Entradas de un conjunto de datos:
========

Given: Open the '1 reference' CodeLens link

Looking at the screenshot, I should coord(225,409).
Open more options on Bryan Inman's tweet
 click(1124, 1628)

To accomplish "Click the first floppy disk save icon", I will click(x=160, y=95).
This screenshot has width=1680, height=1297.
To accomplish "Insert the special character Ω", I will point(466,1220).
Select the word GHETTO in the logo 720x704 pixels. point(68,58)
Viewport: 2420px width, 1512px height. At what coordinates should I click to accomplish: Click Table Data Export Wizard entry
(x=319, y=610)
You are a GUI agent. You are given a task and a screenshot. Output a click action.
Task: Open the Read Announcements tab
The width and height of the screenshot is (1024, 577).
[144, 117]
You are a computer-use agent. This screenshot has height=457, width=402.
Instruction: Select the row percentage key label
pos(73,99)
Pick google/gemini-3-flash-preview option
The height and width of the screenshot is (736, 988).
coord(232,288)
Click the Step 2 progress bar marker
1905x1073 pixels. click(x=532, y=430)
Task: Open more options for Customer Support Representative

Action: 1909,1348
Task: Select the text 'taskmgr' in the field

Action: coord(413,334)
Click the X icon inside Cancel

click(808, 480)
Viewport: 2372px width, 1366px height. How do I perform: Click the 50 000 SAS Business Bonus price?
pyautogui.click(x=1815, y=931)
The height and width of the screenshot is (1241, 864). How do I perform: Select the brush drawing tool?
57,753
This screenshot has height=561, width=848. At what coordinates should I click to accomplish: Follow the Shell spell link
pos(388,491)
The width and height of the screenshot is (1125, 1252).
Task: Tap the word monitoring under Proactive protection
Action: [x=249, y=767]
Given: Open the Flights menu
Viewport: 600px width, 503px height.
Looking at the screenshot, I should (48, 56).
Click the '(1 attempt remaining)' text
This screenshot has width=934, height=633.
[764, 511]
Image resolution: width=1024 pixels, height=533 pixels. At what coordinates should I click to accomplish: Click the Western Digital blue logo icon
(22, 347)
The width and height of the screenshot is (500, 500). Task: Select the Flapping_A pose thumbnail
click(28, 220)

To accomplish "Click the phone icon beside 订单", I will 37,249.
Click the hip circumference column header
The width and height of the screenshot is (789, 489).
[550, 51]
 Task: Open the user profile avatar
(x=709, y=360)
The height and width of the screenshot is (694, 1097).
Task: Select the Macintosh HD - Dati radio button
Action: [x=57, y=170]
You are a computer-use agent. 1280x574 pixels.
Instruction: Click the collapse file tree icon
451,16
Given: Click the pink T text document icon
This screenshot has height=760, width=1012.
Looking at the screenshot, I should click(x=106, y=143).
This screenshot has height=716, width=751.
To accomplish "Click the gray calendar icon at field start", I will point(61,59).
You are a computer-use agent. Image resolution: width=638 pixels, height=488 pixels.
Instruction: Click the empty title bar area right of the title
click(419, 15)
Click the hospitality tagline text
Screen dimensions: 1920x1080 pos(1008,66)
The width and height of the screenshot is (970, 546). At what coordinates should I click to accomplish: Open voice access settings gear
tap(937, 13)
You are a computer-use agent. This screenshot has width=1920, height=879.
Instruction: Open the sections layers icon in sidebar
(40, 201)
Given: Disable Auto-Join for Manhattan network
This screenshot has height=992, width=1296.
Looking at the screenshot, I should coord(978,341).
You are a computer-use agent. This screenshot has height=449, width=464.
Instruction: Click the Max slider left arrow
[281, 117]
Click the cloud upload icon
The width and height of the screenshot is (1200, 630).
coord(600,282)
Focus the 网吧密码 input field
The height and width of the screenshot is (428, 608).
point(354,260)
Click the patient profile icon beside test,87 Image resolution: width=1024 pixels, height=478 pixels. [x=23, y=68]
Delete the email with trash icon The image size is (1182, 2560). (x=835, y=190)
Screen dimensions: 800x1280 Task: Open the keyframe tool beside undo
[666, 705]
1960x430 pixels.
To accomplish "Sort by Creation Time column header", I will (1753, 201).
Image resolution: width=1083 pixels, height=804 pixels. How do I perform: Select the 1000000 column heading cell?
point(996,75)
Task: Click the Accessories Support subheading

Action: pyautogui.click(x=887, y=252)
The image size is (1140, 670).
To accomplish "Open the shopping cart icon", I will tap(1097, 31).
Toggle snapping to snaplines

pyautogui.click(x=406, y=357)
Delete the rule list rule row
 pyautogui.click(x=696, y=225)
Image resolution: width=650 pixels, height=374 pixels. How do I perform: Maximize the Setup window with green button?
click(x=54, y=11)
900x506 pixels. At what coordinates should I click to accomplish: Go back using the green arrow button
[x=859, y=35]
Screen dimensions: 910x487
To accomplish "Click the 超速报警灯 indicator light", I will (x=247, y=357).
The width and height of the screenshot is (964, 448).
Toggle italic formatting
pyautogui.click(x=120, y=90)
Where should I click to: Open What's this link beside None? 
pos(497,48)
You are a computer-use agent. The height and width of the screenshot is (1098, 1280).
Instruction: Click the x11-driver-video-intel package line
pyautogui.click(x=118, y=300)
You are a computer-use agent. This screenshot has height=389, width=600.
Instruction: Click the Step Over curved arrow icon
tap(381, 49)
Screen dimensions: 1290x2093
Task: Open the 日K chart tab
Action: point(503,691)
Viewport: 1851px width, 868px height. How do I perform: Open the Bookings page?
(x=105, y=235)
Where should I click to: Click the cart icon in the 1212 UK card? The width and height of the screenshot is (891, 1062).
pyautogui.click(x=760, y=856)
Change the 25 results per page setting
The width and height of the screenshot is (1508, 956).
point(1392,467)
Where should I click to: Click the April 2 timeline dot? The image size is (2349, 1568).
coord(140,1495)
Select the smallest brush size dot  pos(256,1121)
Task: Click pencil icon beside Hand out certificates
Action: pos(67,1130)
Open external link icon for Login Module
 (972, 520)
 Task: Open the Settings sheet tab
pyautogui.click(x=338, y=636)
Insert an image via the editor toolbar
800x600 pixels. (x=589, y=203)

========

## REQUISITOS DEL EJERCICIO
Convierte todas las entradas anteriores en una lista JSON de cadenas, con una cadena por cada línea y sin incluir las líneas en blanco.

## SOLUCIÓN DEL PROBLEMA
[
  "Given: Open the '1 reference' CodeLens link",
  "Looking at the screenshot, I should coord(225,409).",
  "Open more options on Bryan Inman's tweet",
  " click(1124, 1628)",
  "To accomplish \"Click the first floppy disk save icon\", I will click(x=160, y=95).",
  "This screenshot has width=1680, height=1297.",
  "To accomplish \"Insert the special character Ω\", I will point(466,1220).",
  "Select the word GHETTO in the logo 720x704 pixels. point(68,58)",
  "Viewport: 2420px width, 1512px height. At what coordinates should I click to accomplish: Click Table Data Export Wizard entry",
  "(x=319, y=610)",
  "You are a GUI agent. You are given a task and a screenshot. Output a click action.",
  "Task: Open the Read Announcements tab",
  "The width and height of the screenshot is (1024, 577).",
  "[144, 117]",
  "You are a computer-use agent. This screenshot has height=457, width=402.",
  "Instruction: Select the row percentage key label",
  "pos(73,99)",
  "Pick google/gemini-3-flash-preview option",
  "The height and width of the screenshot is (736, 988).",
  "coord(232,288)",
  "Click the Step 2 progress bar marker",
  "1905x1073 pixels. click(x=532, y=430)",
  "Task: Open more options for Customer Support Representative",
  "Action: 1909,1348",
  "Task: Select the text 'taskmgr' in the field",
  "Action: coord(413,334)",
  "Click the X icon inside Cancel",
  "click(808, 480)",
  "Viewport: 2372px width, 1366px height. How do I perform: Click the 50 000 SAS Business Bonus price?",
  "pyautogui.click(x=1815, y=931)",
  "The height and width of the screenshot is (1241, 864). How do I perform: Select the brush drawing tool?",
  "57,753",
  "This screenshot has height=561, width=848. At what coordinates should I click to accomplish: Follow the Shell spell link",
  "pos(388,491)",
  "The width and height of the screenshot is (1125, 1252).",
  "Task: Tap the word monitoring under Proactive protection",
  "Action: [x=249, y=767]",
  "Given: Open the Flights menu",
  "Viewport: 600px width, 503px height.",
  "Looking at the screenshot, I should (48, 56).",
  "Click the '(1 attempt remaining)' text",
  "This screenshot has width=934, height=633.",
  "[764, 511]",
  "Image resolution: width=1024 pixels, height=533 pixels. At what coordinates should I click to accomplish: Click the Western Digital blue logo icon",
  "(22, 347)",
  "The width and height of the screenshot is (500, 500). Task: Select the Flapping_A pose thumbnail",
  "click(28, 220)",
  "To accomplish \"Click the phone icon beside 订单\", I will 37,249.",
  "Click the hip circumference column header",
  "The width and height of the screenshot is (789, 489).",
  "[550, 51]",
  " Task: Open the user profile avatar",
  "(x=709, y=360)",
  "The height and width of the screenshot is (694, 1097).",
  "Task: Select the Macintosh HD - Dati radio button",
  "Action: [x=57, y=170]",
  "You are a computer-use agent. 1280x574 pixels.",
  "Instruction: Click the collapse file tree icon",
  "451,16",
  "Given: Click the pink T text document icon",
  "This screenshot has height=760, width=1012.",
  "Looking at the screenshot, I should click(x=106, y=143).",
  "This screenshot has height=716, width=751.",
  "To accomplish \"Click the gray calendar icon at field start\", I will point(61,59).",
  "You are a computer-use agent. Image resolution: width=638 pixels, height=488 pixels.",
  "Instruction: Click the empty title bar area right of the title",
  "click(419, 15)",
  "Click the hospitality tagline text",
  "Screen dimensions: 1920x1080 pos(1008,66)",
  "The width and height of the screenshot is (970, 546). At what coordinates should I click to accomplish: Open voice access settings gear",
  "tap(937, 13)",
  "You are a computer-use agent. This screenshot has width=1920, height=879.",
  "Instruction: Open the sections layers icon in sidebar",
  "(40, 201)",
  "Given: Disable Auto-Join for Manhattan network",
  "This screenshot has height=992, width=1296.",
  "Looking at the screenshot, I should coord(978,341).",
  "You are a computer-use agent. This screenshot has height=449, width=464.",
  "Instruction: Click the Max slider left arrow",
  "[281, 117]",
  "Click the cloud upload icon",
  "The width and height of the screenshot is (1200, 630).",
  "coord(600,282)",
  "Focus the 网吧密码 input field",
  "The height and width of the screenshot is (428, 608).",
  "point(354,260)",
  "Click the patient profile icon beside test,87 Image resolution: width=1024 pixels, height=478 pixels. [x=23, y=68]",
  "Delete the email with trash icon The image size is (1182, 2560). (x=835, y=190)",
  "Screen dimensions: 800x1280 Task: Open the keyframe tool beside undo",
  "[666, 705]",
  "1960x430 pixels.",
  "To accomplish \"Sort by Creation Time column header\", I will (1753, 201).",
  "Image resolution: width=1083 pixels, height=804 pixels. How do I perform: Select the 1000000 column heading cell?",
  "point(996,75)",
  "Task: Click the Accessories Support subheading",
  "Action: pyautogui.click(x=887, y=252)",
  "The image size is (1140, 670).",
  "To accomplish \"Open the shopping cart icon\", I will tap(1097, 31).",
  "Toggle snapping to snaplines",
  "pyautogui.click(x=406, y=357)",
  "Delete the rule list rule row",
  " pyautogui.click(x=696, y=225)",
  "Image resolution: width=650 pixels, height=374 pixels. How do I perform: Maximize the Setup window with green button?",
  "click(x=54, y=11)",
  "900x506 pixels. At what coordinates should I click to accomplish: Go back using the green arrow button",
  "[x=859, y=35]",
  "Screen dimensions: 910x487",
  "To accomplish \"Click the 超速报警灯 indicator light\", I will (x=247, y=357).",
  "The width and height of the screenshot is (964, 448).",
  "Toggle italic formatting",
  "pyautogui.click(x=120, y=90)",
  "Where should I click to: Open What's this link beside None? ",
  "pos(497,48)",
  "You are a computer-use agent. The height and width of the screenshot is (1098, 1280).",
  "Instruction: Click the x11-driver-video-intel package line",
  "pyautogui.click(x=118, y=300)",
  "You are a computer-use agent. This screenshot has height=389, width=600.",
  "Instruction: Click the Step Over curved arrow icon",
  "tap(381, 49)",
  "Screen dimensions: 1290x2093",
  "Task: Open the 日K chart tab",
  "Action: point(503,691)",
  "Viewport: 1851px width, 868px height. How do I perform: Open the Bookings page?",
  "(x=105, y=235)",
  "Where should I click to: Click the cart icon in the 1212 UK card? The width and height of the screenshot is (891, 1062).",
  "pyautogui.click(x=760, y=856)",
  "Change the 25 results per page setting",
  "The width and height of the screenshot is (1508, 956).",
  "point(1392,467)",
  "Where should I click to: Click the April 2 timeline dot? The image size is (2349, 1568).",
  "coord(140,1495)",
  "Select the smallest brush size dot  pos(256,1121)",
  "Task: Click pencil icon beside Hand out certificates",
  "Action: pos(67,1130)",
  "Open external link icon for Login Module",
  " (972, 520)",
  " Task: Open the Settings sheet tab",
  "pyautogui.click(x=338, y=636)",
  "Insert an image via the editor toolbar",
  "800x600 pixels. (x=589, y=203)"
]